═══ Data for the task ═══
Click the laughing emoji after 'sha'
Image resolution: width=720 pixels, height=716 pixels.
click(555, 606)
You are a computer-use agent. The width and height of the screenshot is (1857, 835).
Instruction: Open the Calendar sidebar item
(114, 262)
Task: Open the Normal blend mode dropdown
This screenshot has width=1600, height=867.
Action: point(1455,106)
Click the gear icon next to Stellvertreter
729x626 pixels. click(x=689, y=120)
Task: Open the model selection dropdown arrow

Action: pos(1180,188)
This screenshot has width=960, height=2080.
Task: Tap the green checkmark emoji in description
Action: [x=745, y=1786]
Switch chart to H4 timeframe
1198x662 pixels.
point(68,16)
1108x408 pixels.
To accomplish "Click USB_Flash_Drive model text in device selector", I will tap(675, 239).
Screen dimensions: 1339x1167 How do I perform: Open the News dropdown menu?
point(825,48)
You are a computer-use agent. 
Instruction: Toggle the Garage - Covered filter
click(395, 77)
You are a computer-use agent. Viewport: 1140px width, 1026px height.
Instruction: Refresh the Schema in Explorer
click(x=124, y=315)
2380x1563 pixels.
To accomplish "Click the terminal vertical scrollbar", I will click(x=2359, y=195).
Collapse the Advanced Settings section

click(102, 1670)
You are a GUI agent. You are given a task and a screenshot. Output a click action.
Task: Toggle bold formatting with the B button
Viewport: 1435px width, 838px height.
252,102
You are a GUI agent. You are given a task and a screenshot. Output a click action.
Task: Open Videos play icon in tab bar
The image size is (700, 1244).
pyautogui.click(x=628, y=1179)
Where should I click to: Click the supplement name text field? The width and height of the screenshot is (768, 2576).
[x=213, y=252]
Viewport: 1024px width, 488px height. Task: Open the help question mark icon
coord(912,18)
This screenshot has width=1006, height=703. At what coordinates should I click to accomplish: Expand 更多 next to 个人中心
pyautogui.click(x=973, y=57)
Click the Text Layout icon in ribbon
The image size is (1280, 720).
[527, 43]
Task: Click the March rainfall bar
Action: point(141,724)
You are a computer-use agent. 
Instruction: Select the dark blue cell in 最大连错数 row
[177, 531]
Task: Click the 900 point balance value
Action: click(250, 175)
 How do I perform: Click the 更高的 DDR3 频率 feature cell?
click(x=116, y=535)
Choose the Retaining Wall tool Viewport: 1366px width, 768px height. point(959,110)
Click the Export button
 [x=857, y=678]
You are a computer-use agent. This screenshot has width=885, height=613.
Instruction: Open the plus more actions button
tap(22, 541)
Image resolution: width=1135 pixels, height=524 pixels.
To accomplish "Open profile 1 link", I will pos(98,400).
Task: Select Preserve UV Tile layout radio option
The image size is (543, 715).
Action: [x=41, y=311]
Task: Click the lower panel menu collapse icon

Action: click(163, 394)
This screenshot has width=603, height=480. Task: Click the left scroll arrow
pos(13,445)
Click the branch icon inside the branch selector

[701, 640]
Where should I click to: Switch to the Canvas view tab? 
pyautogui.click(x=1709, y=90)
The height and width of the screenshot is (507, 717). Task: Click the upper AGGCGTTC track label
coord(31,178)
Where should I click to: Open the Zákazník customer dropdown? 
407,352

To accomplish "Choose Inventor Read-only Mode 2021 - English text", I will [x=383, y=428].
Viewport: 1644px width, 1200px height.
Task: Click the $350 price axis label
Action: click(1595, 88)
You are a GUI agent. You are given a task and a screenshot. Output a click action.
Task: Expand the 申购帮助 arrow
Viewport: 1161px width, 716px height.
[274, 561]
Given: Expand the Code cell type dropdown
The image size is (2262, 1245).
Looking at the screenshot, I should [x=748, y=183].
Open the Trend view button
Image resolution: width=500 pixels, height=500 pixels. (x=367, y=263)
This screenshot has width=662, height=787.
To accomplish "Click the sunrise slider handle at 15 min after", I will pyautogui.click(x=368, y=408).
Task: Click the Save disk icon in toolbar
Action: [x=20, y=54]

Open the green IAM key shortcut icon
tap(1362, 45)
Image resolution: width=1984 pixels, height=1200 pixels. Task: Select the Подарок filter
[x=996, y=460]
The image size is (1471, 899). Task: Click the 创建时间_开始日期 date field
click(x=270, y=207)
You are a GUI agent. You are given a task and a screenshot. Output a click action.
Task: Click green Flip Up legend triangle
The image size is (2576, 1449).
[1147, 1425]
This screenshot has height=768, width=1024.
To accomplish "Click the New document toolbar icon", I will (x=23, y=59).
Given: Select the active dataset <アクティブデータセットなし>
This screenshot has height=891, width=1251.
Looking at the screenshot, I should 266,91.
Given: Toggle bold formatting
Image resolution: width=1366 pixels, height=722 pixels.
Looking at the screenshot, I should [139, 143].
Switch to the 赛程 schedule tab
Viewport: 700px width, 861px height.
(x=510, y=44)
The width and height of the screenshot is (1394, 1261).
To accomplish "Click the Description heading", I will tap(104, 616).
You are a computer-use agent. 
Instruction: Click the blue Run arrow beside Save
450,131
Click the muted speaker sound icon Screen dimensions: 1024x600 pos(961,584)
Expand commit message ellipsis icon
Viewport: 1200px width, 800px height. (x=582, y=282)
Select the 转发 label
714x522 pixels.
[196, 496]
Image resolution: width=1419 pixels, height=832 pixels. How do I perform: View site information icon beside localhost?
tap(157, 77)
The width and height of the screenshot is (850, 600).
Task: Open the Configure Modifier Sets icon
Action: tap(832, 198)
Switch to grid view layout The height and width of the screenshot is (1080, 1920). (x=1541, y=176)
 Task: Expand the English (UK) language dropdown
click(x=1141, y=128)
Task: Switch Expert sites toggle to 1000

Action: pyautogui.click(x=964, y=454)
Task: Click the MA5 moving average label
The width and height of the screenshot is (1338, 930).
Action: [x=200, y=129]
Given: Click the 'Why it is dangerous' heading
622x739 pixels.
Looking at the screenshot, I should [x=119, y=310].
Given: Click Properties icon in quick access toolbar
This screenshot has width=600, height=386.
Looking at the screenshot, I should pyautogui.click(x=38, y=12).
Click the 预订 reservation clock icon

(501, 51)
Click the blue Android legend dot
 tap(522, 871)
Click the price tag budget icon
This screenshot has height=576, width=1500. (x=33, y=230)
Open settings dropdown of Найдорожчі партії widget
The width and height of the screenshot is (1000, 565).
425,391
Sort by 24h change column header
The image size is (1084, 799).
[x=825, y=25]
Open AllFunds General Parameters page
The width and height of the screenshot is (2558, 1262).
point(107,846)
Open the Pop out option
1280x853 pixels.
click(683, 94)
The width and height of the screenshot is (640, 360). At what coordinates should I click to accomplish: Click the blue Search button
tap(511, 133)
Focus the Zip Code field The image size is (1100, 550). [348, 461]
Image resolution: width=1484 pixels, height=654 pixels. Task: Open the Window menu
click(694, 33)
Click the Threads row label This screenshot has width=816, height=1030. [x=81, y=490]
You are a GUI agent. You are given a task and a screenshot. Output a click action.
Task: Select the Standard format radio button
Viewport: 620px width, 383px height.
═══
Problem: Rewrite all the records above as a Markdown table with the columns Row and Entry, numbering each non-blank line in order and leaving out blank lines.

Exercise response:
| Row | Entry |
|---|---|
| 1 | Click the laughing emoji after 'sha' |
| 2 | Image resolution: width=720 pixels, height=716 pixels. |
| 3 | click(555, 606) |
| 4 | You are a computer-use agent. The width and height of the screenshot is (1857, 835). |
| 5 | Instruction: Open the Calendar sidebar item |
| 6 | (114, 262) |
| 7 | Task: Open the Normal blend mode dropdown |
| 8 | This screenshot has width=1600, height=867. |
| 9 | Action: point(1455,106) |
| 10 | Click the gear icon next to Stellvertreter |
| 11 | 729x626 pixels. click(x=689, y=120) |
| 12 | Task: Open the model selection dropdown arrow |
| 13 | Action: pos(1180,188) |
| 14 | This screenshot has width=960, height=2080. |
| 15 | Task: Tap the green checkmark emoji in description |
| 16 | Action: [x=745, y=1786] |
| 17 | Switch chart to H4 timeframe |
| 18 | 1198x662 pixels. |
| 19 | point(68,16) |
| 20 | 1108x408 pixels. |
| 21 | To accomplish "Click USB_Flash_Drive model text in device selector", I will tap(675, 239). |
| 22 | Screen dimensions: 1339x1167 How do I perform: Open the News dropdown menu? |
| 23 | point(825,48) |
| 24 | You are a computer-use agent.  |
| 25 | Instruction: Toggle the Garage - Covered filter |
| 26 | click(395, 77) |
| 27 | You are a computer-use agent. Viewport: 1140px width, 1026px height. |
| 28 | Instruction: Refresh the Schema in Explorer |
| 29 | click(x=124, y=315) |
| 30 | 2380x1563 pixels. |
| 31 | To accomplish "Click the terminal vertical scrollbar", I will click(x=2359, y=195). |
| 32 | Collapse the Advanced Settings section |
| 33 | click(102, 1670) |
| 34 | You are a GUI agent. You are given a task and a screenshot. Output a click action. |
| 35 | Task: Toggle bold formatting with the B button |
| 36 | Viewport: 1435px width, 838px height. |
| 37 | 252,102 |
| 38 | You are a GUI agent. You are given a task and a screenshot. Output a click action. |
| 39 | Task: Open Videos play icon in tab bar |
| 40 | The image size is (700, 1244). |
| 41 | pyautogui.click(x=628, y=1179) |
| 42 | Where should I click to: Click the supplement name text field? The width and height of the screenshot is (768, 2576). |
| 43 | [x=213, y=252] |
| 44 | Viewport: 1024px width, 488px height. Task: Open the help question mark icon |
| 45 | coord(912,18) |
| 46 | This screenshot has width=1006, height=703. At what coordinates should I click to accomplish: Expand 更多 next to 个人中心 |
| 47 | pyautogui.click(x=973, y=57) |
| 48 | Click the Text Layout icon in ribbon |
| 49 | The image size is (1280, 720). |
| 50 | [527, 43] |
| 51 | Task: Click the March rainfall bar |
| 52 | Action: point(141,724) |
| 53 | You are a computer-use agent.  |
| 54 | Instruction: Select the dark blue cell in 最大连错数 row |
| 55 | [177, 531] |
| 56 | Task: Click the 900 point balance value |
| 57 | Action: click(250, 175) |
| 58 |  How do I perform: Click the 更高的 DDR3 频率 feature cell? |
| 59 | click(x=116, y=535) |
| 60 | Choose the Retaining Wall tool Viewport: 1366px width, 768px height. point(959,110) |
| 61 | Click the Export button |
| 62 |  [x=857, y=678] |
| 63 | You are a computer-use agent. This screenshot has width=885, height=613. |
| 64 | Instruction: Open the plus more actions button |
| 65 | tap(22, 541) |
| 66 | Image resolution: width=1135 pixels, height=524 pixels. |
| 67 | To accomplish "Open profile 1 link", I will pos(98,400). |
| 68 | Task: Select Preserve UV Tile layout radio option |
| 69 | The image size is (543, 715). |
| 70 | Action: [x=41, y=311] |
| 71 | Task: Click the lower panel menu collapse icon |
| 72 | Action: click(163, 394) |
| 73 | This screenshot has width=603, height=480. Task: Click the left scroll arrow |
| 74 | pos(13,445) |
| 75 | Click the branch icon inside the branch selector |
| 76 | [701, 640] |
| 77 | Where should I click to: Switch to the Canvas view tab?  |
| 78 | pyautogui.click(x=1709, y=90) |
| 79 | The height and width of the screenshot is (507, 717). Task: Click the upper AGGCGTTC track label |
| 80 | coord(31,178) |
| 81 | Where should I click to: Open the Zákazník customer dropdown?  |
| 82 | 407,352 |
| 83 | To accomplish "Choose Inventor Read-only Mode 2021 - English text", I will [x=383, y=428]. |
| 84 | Viewport: 1644px width, 1200px height. |
| 85 | Task: Click the $350 price axis label |
| 86 | Action: click(1595, 88) |
| 87 | You are a GUI agent. You are given a task and a screenshot. Output a click action. |
| 88 | Task: Expand the 申购帮助 arrow |
| 89 | Viewport: 1161px width, 716px height. |
| 90 | [274, 561] |
| 91 | Given: Expand the Code cell type dropdown |
| 92 | The image size is (2262, 1245). |
| 93 | Looking at the screenshot, I should [x=748, y=183]. |
| 94 | Open the Trend view button |
| 95 | Image resolution: width=500 pixels, height=500 pixels. (x=367, y=263) |
| 96 | This screenshot has width=662, height=787. |
| 97 | To accomplish "Click the sunrise slider handle at 15 min after", I will pyautogui.click(x=368, y=408). |
| 98 | Task: Click the Save disk icon in toolbar |
| 99 | Action: [x=20, y=54] |
| 100 | Open the green IAM key shortcut icon |
| 101 | tap(1362, 45) |
| 102 | Image resolution: width=1984 pixels, height=1200 pixels. Task: Select the Подарок filter |
| 103 | [x=996, y=460] |
| 104 | The image size is (1471, 899). Task: Click the 创建时间_开始日期 date field |
| 105 | click(x=270, y=207) |
| 106 | You are a GUI agent. You are given a task and a screenshot. Output a click action. |
| 107 | Task: Click green Flip Up legend triangle |
| 108 | The image size is (2576, 1449). |
| 109 | [1147, 1425] |
| 110 | This screenshot has height=768, width=1024. |
| 111 | To accomplish "Click the New document toolbar icon", I will (x=23, y=59). |
| 112 | Given: Select the active dataset <アクティブデータセットなし> |
| 113 | This screenshot has height=891, width=1251. |
| 114 | Looking at the screenshot, I should 266,91. |
| 115 | Given: Toggle bold formatting |
| 116 | Image resolution: width=1366 pixels, height=722 pixels. |
| 117 | Looking at the screenshot, I should [139, 143]. |
| 118 | Switch to the 赛程 schedule tab |
| 119 | Viewport: 700px width, 861px height. |
| 120 | (x=510, y=44) |
| 121 | The width and height of the screenshot is (1394, 1261). |
| 122 | To accomplish "Click the Description heading", I will tap(104, 616). |
| 123 | You are a computer-use agent.  |
| 124 | Instruction: Click the blue Run arrow beside Save |
| 125 | 450,131 |
| 126 | Click the muted speaker sound icon Screen dimensions: 1024x600 pos(961,584) |
| 127 | Expand commit message ellipsis icon |
| 128 | Viewport: 1200px width, 800px height. (x=582, y=282) |
| 129 | Select the 转发 label |
| 130 | 714x522 pixels. |
| 131 | [196, 496] |
| 132 | Image resolution: width=1419 pixels, height=832 pixels. How do I perform: View site information icon beside localhost? |
| 133 | tap(157, 77) |
| 134 | The width and height of the screenshot is (850, 600). |
| 135 | Task: Open the Configure Modifier Sets icon |
| 136 | Action: tap(832, 198) |
| 137 | Switch to grid view layout The height and width of the screenshot is (1080, 1920). (x=1541, y=176) |
| 138 |  Task: Expand the English (UK) language dropdown |
| 139 | click(x=1141, y=128) |
| 140 | Task: Switch Expert sites toggle to 1000 |
| 141 | Action: pyautogui.click(x=964, y=454) |
| 142 | Task: Click the MA5 moving average label |
| 143 | The width and height of the screenshot is (1338, 930). |
| 144 | Action: [x=200, y=129] |
| 145 | Given: Click the 'Why it is dangerous' heading |
| 146 | 622x739 pixels. |
| 147 | Looking at the screenshot, I should [x=119, y=310]. |
| 148 | Given: Click Properties icon in quick access toolbar |
| 149 | This screenshot has width=600, height=386. |
| 150 | Looking at the screenshot, I should pyautogui.click(x=38, y=12). |
| 151 | Click the 预订 reservation clock icon |
| 152 | (501, 51) |
| 153 | Click the blue Android legend dot |
| 154 |  tap(522, 871) |
| 155 | Click the price tag budget icon |
| 156 | This screenshot has height=576, width=1500. (x=33, y=230) |
| 157 | Open settings dropdown of Найдорожчі партії widget |
| 158 | The width and height of the screenshot is (1000, 565). |
| 159 | 425,391 |
| 160 | Sort by 24h change column header |
| 161 | The image size is (1084, 799). |
| 162 | [x=825, y=25] |
| 163 | Open AllFunds General Parameters page |
| 164 | The width and height of the screenshot is (2558, 1262). |
| 165 | point(107,846) |
| 166 | Open the Pop out option |
| 167 | 1280x853 pixels. |
| 168 | click(683, 94) |
| 169 | The width and height of the screenshot is (640, 360). At what coordinates should I click to accomplish: Click the blue Search button |
| 170 | tap(511, 133) |
| 171 | Focus the Zip Code field The image size is (1100, 550). [348, 461] |
| 172 | Image resolution: width=1484 pixels, height=654 pixels. Task: Open the Window menu |
| 173 | click(694, 33) |
| 174 | Click the Threads row label This screenshot has width=816, height=1030. [x=81, y=490] |
| 175 | You are a GUI agent. You are given a task and a screenshot. Output a click action. |
| 176 | Task: Select the Standard format radio button |
| 177 | Viewport: 620px width, 383px height. |